__DATA EXCERPTS__
----

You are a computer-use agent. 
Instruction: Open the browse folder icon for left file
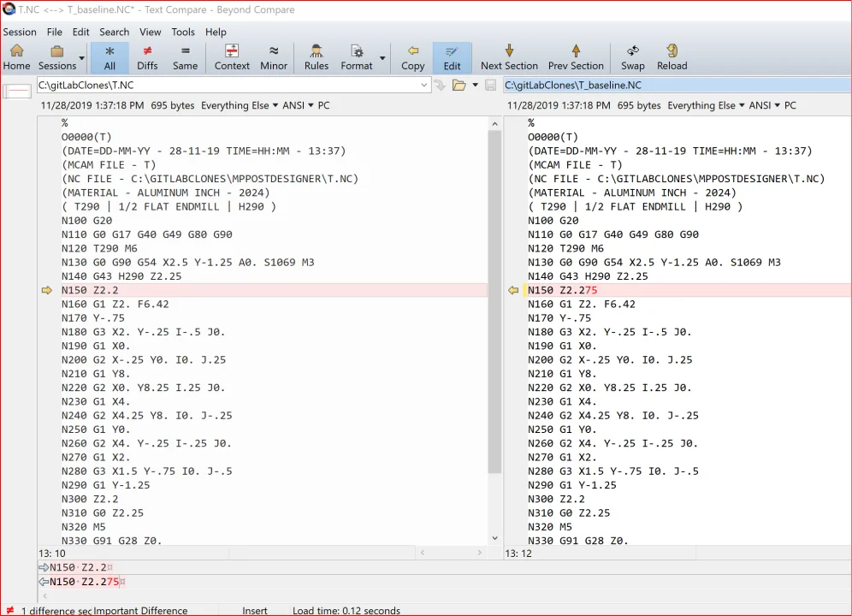coord(459,86)
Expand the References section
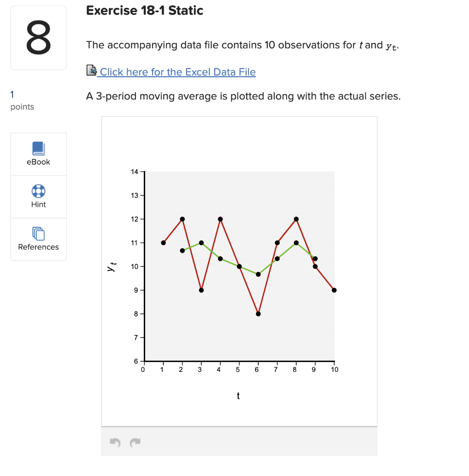The image size is (469, 476). pos(38,239)
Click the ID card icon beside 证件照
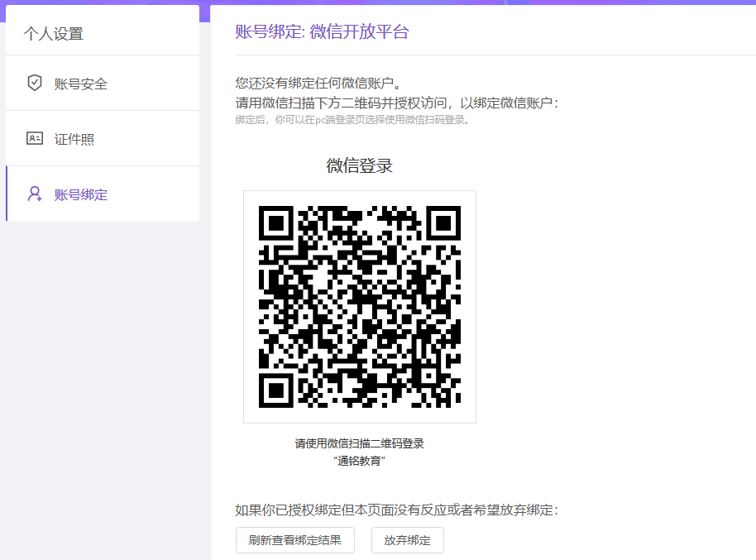Screen dimensions: 756x560 [x=35, y=139]
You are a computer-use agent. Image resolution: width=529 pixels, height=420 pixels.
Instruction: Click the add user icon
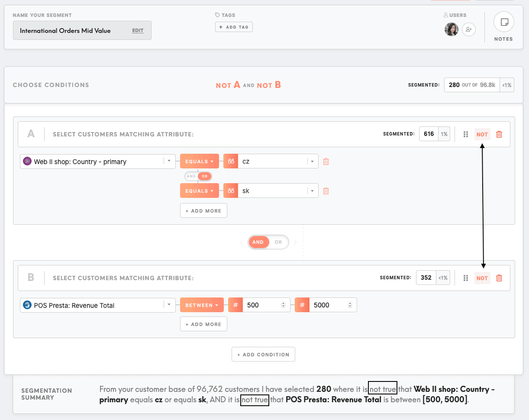coord(469,29)
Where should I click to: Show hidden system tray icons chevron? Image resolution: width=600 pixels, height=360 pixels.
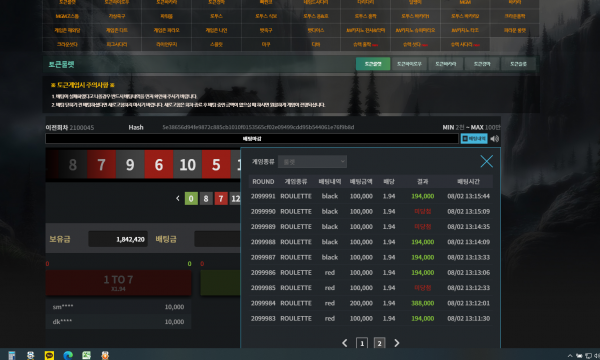pos(570,355)
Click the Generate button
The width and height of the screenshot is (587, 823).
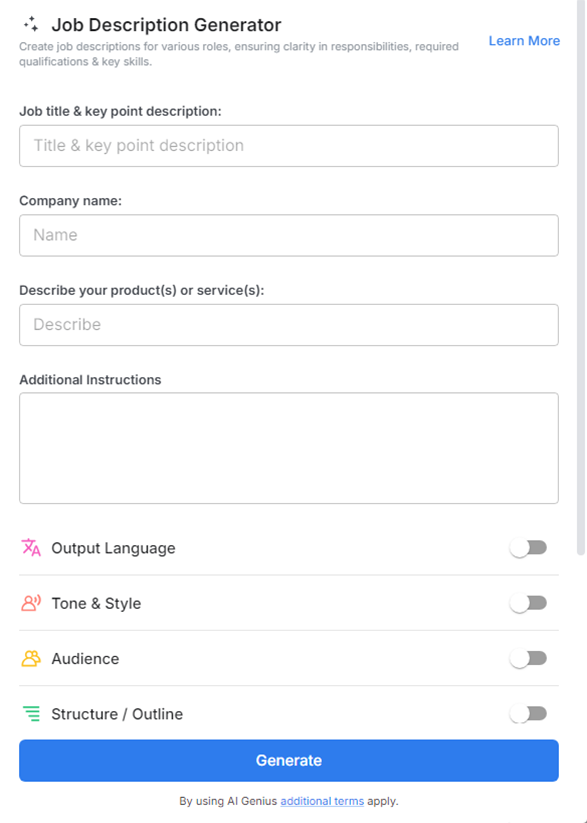pyautogui.click(x=288, y=760)
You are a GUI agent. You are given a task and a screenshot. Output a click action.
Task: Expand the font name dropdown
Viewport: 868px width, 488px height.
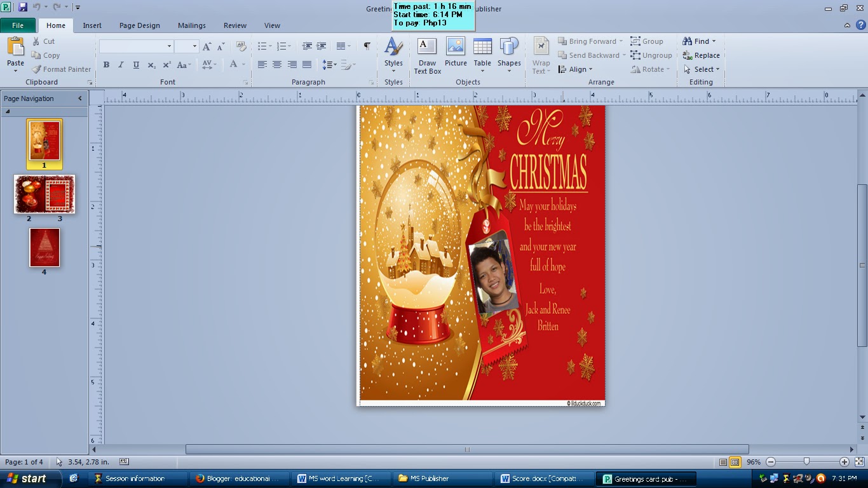[169, 46]
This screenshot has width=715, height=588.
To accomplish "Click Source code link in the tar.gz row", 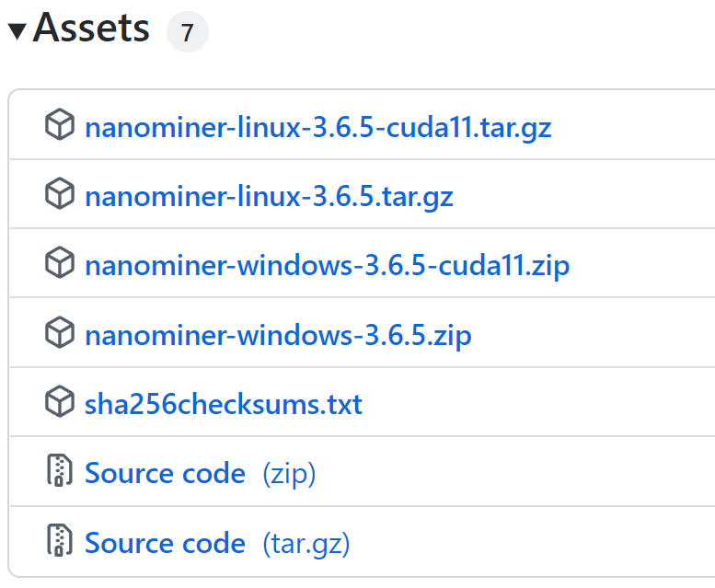I will pyautogui.click(x=165, y=542).
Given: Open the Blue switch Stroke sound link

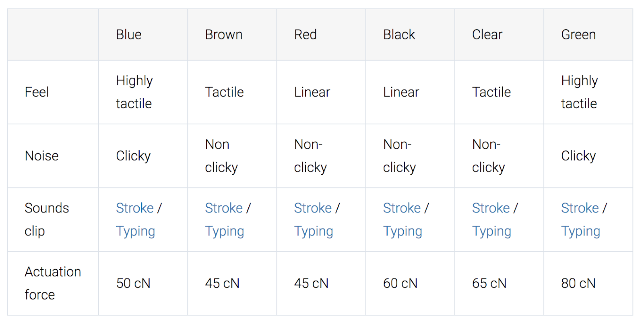Looking at the screenshot, I should click(x=134, y=208).
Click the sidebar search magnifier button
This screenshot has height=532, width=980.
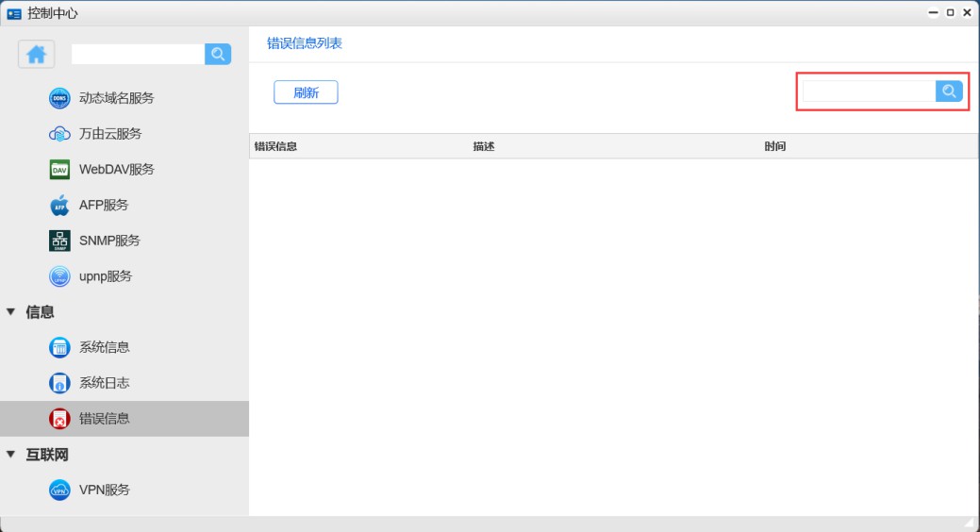click(x=218, y=55)
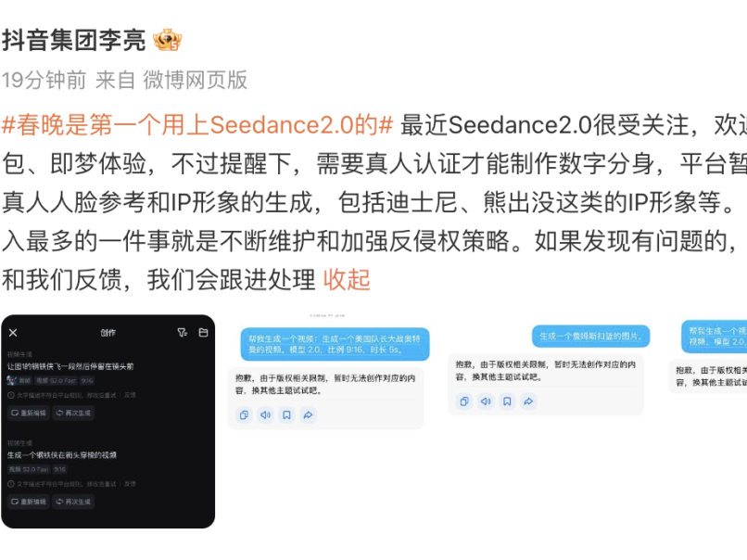Click the gold crown badge beside 抖音集团李亮
Screen dimensions: 747x560
click(x=168, y=40)
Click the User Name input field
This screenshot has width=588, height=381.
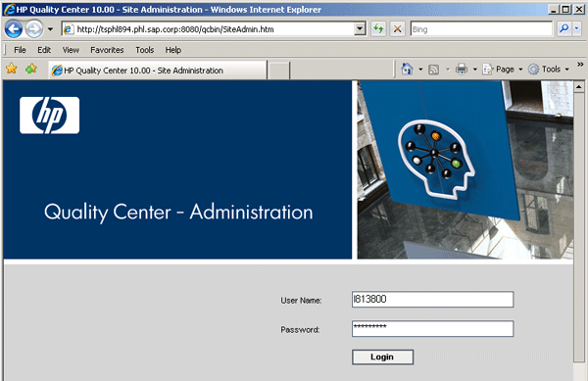pos(432,300)
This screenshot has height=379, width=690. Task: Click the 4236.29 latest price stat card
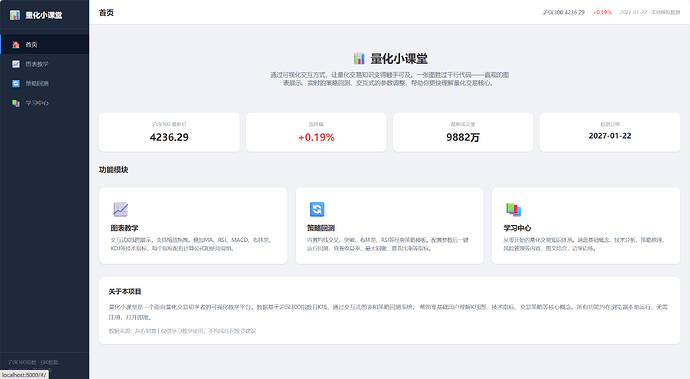(169, 132)
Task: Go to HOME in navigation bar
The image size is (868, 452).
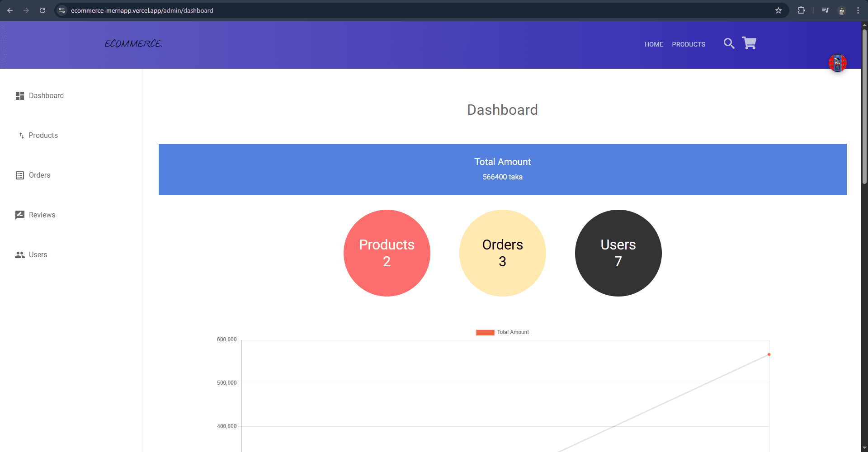Action: [x=654, y=44]
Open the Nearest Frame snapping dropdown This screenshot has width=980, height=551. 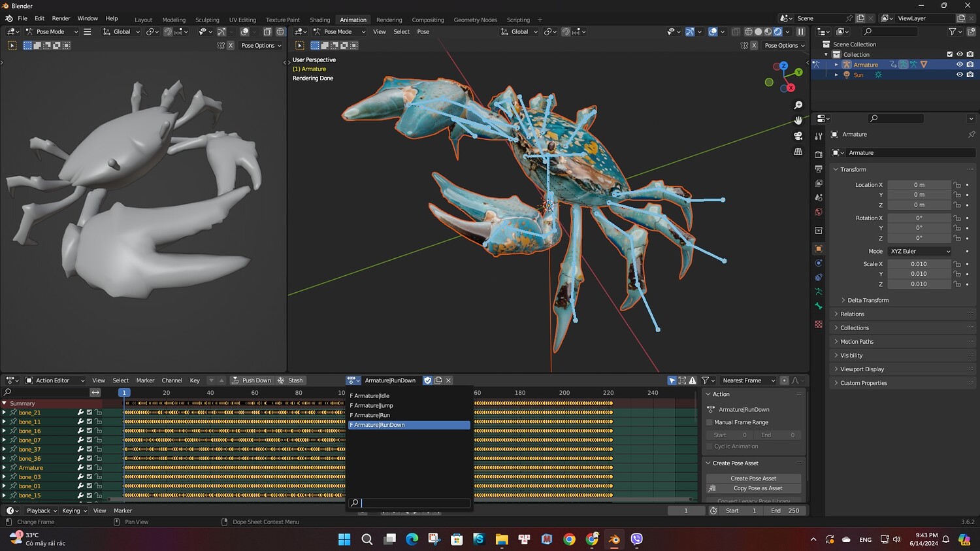tap(748, 380)
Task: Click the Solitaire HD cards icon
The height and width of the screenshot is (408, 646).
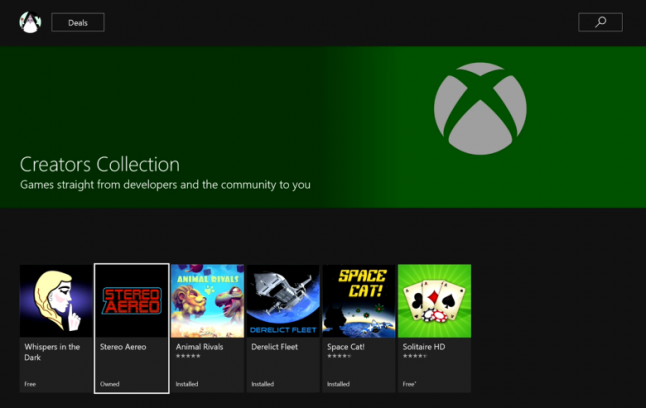Action: pos(434,301)
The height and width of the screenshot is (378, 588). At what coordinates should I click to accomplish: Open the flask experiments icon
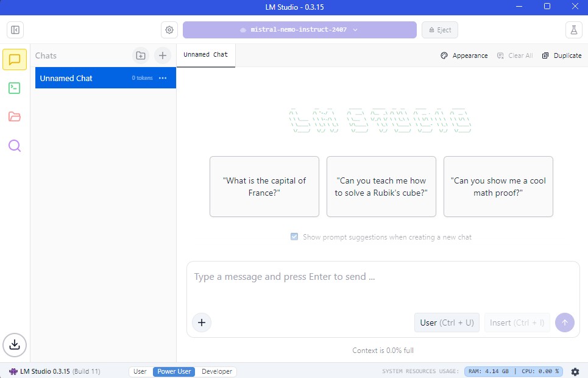(x=573, y=30)
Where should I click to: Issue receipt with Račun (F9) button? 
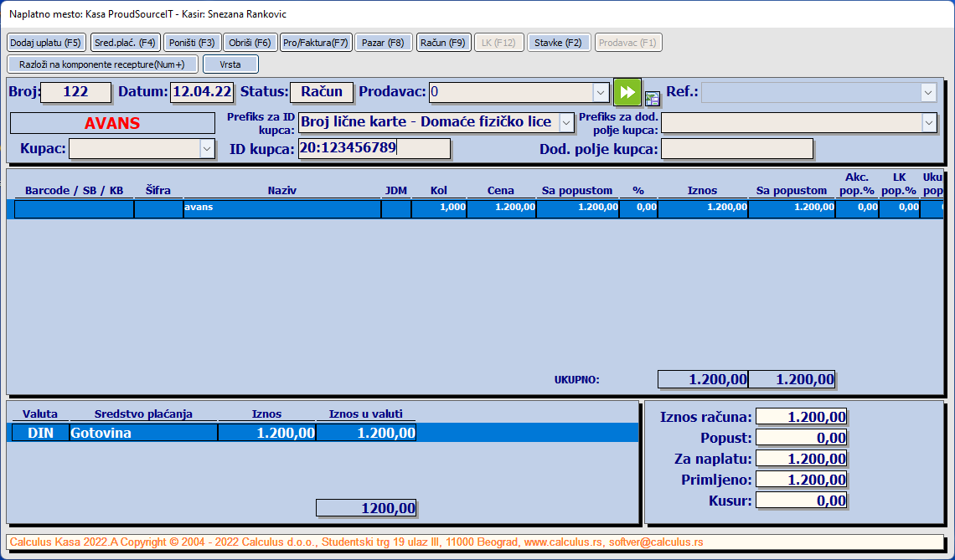coord(443,43)
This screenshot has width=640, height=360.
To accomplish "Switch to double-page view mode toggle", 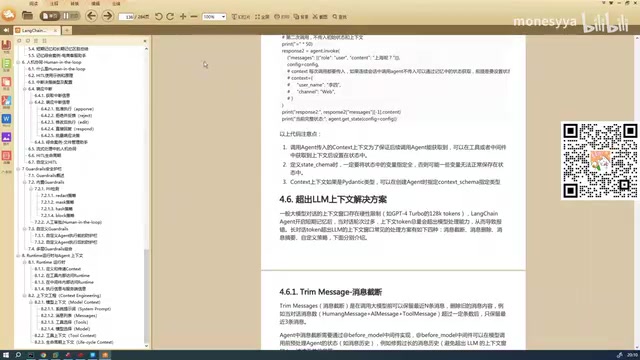I will click(x=71, y=16).
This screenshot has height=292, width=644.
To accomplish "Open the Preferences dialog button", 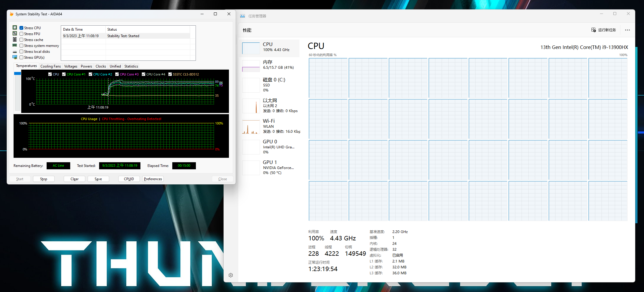I will [153, 179].
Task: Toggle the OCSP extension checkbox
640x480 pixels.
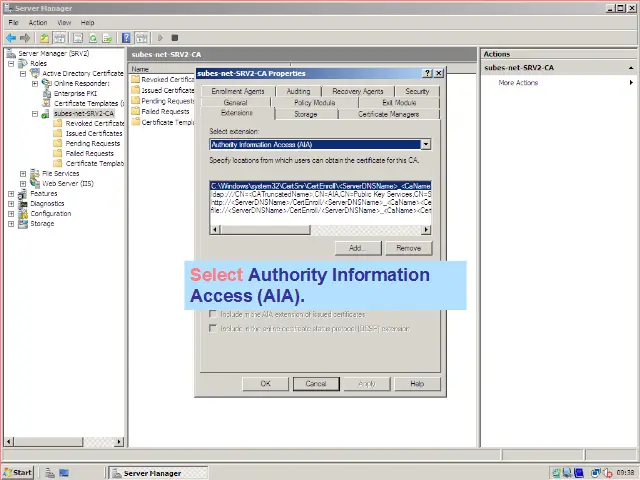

----

__EXERCISE DIRECTIONS__
Transcribe exactly the lines above, beginning at the one with "Click the Generate button" and going up to and including the one with "Task: Expand the font name dropdown". Pictures do not belong in the copy.

__TASK ANSWER__
Click the Generate button
The width and height of the screenshot is (587, 823).
pyautogui.click(x=288, y=760)
You are a GUI agent. You are given a task and a screenshot. Output a click action.
Task: Expand the font name dropdown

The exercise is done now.